A mom’s story about trying to teach a few “mean girls” to be kind goes viral
After overhearing an exchange between teenage girls at Starbucks that made her uncomfortable, a mom and parenting expert decided to do something about it. The girls were gossiping and speaking cruelly of fellow classmates, so this mom reminded them that their words matter.
Author Michelle Icard was at a local Starbucks recently when she encountered a trio of teen girls she describes as “very pretty, very boisterous and horribly behaved.” Saying that their conversation made her “crawl out of her skin,” she writes, “So far they have laughed about 1) a girl who wrote a song for the talent show about being lonely (She is so weird!) 2) the crappy presents they have gotten in the past from friends 3) girls who copy them (the worst) OH and just now, how “Catherine wanted to be the lead singer but we took a vote and everyone wanted me instead so sorry Catherine you can be the manager.”

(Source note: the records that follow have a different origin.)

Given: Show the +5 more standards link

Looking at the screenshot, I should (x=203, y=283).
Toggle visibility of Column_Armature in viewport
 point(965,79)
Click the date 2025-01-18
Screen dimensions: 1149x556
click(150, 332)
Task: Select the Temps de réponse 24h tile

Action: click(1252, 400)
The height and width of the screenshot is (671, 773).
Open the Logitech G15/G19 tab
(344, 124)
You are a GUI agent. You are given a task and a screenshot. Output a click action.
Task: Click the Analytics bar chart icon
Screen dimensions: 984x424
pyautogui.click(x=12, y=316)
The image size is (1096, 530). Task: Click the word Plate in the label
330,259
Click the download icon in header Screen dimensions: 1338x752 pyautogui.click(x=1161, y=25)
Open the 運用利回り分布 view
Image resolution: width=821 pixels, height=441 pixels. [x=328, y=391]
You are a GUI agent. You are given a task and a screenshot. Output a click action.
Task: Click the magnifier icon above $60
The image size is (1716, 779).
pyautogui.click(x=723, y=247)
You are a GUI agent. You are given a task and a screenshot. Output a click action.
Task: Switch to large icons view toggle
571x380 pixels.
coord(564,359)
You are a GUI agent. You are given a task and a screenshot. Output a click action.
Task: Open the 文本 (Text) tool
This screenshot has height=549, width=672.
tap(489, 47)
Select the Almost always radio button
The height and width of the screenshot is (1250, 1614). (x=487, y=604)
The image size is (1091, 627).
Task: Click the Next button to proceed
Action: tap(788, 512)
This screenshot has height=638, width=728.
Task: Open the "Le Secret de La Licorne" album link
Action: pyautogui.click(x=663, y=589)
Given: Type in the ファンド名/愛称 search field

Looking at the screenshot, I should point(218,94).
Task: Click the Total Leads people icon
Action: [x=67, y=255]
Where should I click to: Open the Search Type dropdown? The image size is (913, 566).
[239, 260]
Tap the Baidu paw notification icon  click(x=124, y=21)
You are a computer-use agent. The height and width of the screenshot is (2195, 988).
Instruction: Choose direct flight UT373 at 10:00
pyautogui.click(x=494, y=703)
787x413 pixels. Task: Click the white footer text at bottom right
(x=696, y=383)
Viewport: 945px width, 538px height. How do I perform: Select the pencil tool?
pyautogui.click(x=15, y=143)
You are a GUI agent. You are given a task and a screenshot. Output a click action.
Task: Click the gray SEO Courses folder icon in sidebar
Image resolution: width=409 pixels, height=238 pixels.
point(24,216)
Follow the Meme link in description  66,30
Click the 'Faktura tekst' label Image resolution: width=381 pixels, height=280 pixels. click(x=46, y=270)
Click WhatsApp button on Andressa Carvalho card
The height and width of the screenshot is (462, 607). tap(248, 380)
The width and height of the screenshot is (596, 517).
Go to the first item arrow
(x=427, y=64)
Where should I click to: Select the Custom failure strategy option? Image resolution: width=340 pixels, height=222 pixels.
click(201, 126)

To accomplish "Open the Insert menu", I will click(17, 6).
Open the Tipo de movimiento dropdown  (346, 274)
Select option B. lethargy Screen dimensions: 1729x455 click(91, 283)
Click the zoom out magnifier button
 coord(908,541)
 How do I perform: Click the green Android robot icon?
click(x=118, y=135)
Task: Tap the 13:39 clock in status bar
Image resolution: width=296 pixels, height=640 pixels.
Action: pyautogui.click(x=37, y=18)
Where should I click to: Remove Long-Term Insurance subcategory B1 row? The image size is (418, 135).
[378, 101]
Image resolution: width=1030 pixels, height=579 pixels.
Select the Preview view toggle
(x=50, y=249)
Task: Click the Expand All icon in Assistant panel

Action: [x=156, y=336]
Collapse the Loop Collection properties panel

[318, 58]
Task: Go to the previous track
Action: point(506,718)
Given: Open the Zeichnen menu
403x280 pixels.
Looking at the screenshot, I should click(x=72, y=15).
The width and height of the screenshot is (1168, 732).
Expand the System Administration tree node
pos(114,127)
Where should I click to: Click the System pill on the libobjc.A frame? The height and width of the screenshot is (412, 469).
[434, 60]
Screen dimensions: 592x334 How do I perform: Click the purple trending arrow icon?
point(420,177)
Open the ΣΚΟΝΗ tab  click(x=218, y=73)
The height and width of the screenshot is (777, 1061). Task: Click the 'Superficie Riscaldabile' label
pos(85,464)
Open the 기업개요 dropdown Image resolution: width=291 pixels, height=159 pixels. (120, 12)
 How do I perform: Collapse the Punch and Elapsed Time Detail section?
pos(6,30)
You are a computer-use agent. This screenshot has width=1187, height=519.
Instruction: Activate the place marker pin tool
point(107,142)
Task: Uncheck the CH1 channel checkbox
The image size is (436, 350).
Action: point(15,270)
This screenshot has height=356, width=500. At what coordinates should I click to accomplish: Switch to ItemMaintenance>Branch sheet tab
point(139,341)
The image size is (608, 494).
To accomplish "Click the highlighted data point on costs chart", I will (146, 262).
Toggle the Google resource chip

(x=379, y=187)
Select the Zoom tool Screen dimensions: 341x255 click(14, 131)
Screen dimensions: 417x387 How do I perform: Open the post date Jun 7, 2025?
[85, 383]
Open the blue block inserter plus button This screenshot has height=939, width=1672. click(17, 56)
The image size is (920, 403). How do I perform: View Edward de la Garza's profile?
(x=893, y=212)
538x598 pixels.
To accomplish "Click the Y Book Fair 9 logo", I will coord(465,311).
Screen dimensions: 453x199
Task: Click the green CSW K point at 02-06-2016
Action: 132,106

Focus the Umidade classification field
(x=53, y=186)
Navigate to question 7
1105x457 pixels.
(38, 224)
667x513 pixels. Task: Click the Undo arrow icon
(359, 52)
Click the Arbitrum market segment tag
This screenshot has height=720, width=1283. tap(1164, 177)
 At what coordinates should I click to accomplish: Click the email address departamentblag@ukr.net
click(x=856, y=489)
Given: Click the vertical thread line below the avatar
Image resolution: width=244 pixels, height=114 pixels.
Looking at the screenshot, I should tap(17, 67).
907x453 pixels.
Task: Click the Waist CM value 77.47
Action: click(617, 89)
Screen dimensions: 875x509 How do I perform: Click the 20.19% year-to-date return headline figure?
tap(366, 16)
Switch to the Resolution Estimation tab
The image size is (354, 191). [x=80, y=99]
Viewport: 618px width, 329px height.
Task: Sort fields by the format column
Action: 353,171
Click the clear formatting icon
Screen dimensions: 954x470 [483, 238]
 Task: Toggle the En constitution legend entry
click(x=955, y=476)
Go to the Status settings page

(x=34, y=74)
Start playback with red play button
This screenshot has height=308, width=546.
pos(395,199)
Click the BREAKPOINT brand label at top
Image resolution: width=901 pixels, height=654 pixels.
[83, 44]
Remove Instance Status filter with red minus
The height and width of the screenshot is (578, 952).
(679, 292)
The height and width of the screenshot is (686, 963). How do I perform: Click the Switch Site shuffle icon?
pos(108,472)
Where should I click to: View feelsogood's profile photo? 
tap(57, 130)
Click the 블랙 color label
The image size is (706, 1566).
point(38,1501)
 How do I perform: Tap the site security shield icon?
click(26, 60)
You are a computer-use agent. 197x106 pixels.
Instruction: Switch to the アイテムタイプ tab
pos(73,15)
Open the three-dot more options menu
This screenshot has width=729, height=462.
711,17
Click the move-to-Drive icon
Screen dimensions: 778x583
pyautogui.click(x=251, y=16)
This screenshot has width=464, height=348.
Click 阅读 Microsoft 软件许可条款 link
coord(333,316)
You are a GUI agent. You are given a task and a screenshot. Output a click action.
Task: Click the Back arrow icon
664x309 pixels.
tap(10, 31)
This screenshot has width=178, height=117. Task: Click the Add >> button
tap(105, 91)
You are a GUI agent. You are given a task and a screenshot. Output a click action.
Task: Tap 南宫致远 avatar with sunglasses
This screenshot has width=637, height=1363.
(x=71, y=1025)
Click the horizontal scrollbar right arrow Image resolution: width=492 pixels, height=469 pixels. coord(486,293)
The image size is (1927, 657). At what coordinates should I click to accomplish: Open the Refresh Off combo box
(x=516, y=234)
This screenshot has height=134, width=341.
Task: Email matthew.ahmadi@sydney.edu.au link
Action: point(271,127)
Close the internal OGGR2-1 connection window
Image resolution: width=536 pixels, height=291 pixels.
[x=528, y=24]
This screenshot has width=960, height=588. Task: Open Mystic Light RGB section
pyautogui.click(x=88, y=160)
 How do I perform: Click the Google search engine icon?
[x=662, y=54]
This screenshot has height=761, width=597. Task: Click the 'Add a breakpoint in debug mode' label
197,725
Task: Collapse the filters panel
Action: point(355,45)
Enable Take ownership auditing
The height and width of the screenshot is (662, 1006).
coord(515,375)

That’s all pretty heartless stuff to hear coming from anyone, let alone young teens. It’s easy to see where Icard’s urge to tell them to stop would come from. She vented at the end that it took all her restraint not to say something, so she complained to her Facebook friends about it instead.
One commenter suggested after reading her account that she do something about it. In a post shortly after, she writes, “I left and went to do my grocery shopping, conflicted the whole time, and I could see the girls still sitting in Starbucks as I drove home. I ran into my house, grabbed a note card and wrote a quick, heartfelt note.”
She then used her Starbucks app to order three mini frappucinos for the girls and left the note on their table saying,”Hi Girls. You don’t know me but it looks like you’re here studying and I wrote you a note of encouragement.” The barista agreed to give the drinks to them when they were ready and Icard left.
The note reads:
I sat near you today in Starbucks and listened as you talked. You three are obviously pretty and hard-working. I wish your kindness matched your pretty exteriors. I heard you talk about a girl who sang a song about being lonely in the talent show – and you laughed. About a girl who couldn’t be lead singer because you got all the votes, about crappy presents other people have given you…and you sounded so mean and petty.
You are smart and you are pretty. It would take nothing from you to also be kind. – M.”
At first blush, it’s easy to cheer this mom on and say she did the right thing. In many ways, she did. If my daughter, who’s rapidly approaching those terrifying tween and teenage years were talking that way, I would hope someone would stop her. If I can’t be there to parent, I would appreciate another parent stepping in and catching this sort of behavior as it’s happening.
But my inner teenage girl isn’t having this one bit.
Sure, Icard’s heart was in the right place, but the fact is, she doesn’t know them. And she has no idea how her note was received. Maybe she jarred them out of their little “mean girls” moment, or maybe she only made things worse. Caused them to rage and gossip even more about the lady who had the nerve to drop a judgy note on them when all they were doing was being jerky teenage girls sipping coffees.
The fact is, so many of us fell prey to this kind of thing when we were younger. I know I did, even if it was mostly a “I didn’t do it, but I didn’t try to stop it either” sort of thing. I witnessed plenty of “mean girl” behavior growing up and lightly participated at times myself to fit in but I rarely stepped in and put a stop to it. Looking back, I suppose it might have been nice if an adult told me to smarten up and be kind instead of cruel, but chances are, it would’ve fallen on deaf ears.
Not to mention, I grew into an adult with a full understanding of bullying, gossiping and right from wrong. I did eventually learn those lessons somehow, and it didn’t have to happen at the hands of some woman at a coffee shop who overheard five minutes of my life and decided to judge my whole character.
While I won’t condemn what Icard did since I deeply believe she was trying to do the right thing, I can’t fully support it either. These are lessons young people learn at some point, either by natural consequences stemming from their shitty behavior or the maturity that comes with age, helping them understand that behavior is wrong. It’s simply part of growing up.
We all go through these stages without an adult hovering and pointing out how we could do better. These girls probably will too. And if they don’t? A random note from a mom at Starbucks isn’t going to change a thing.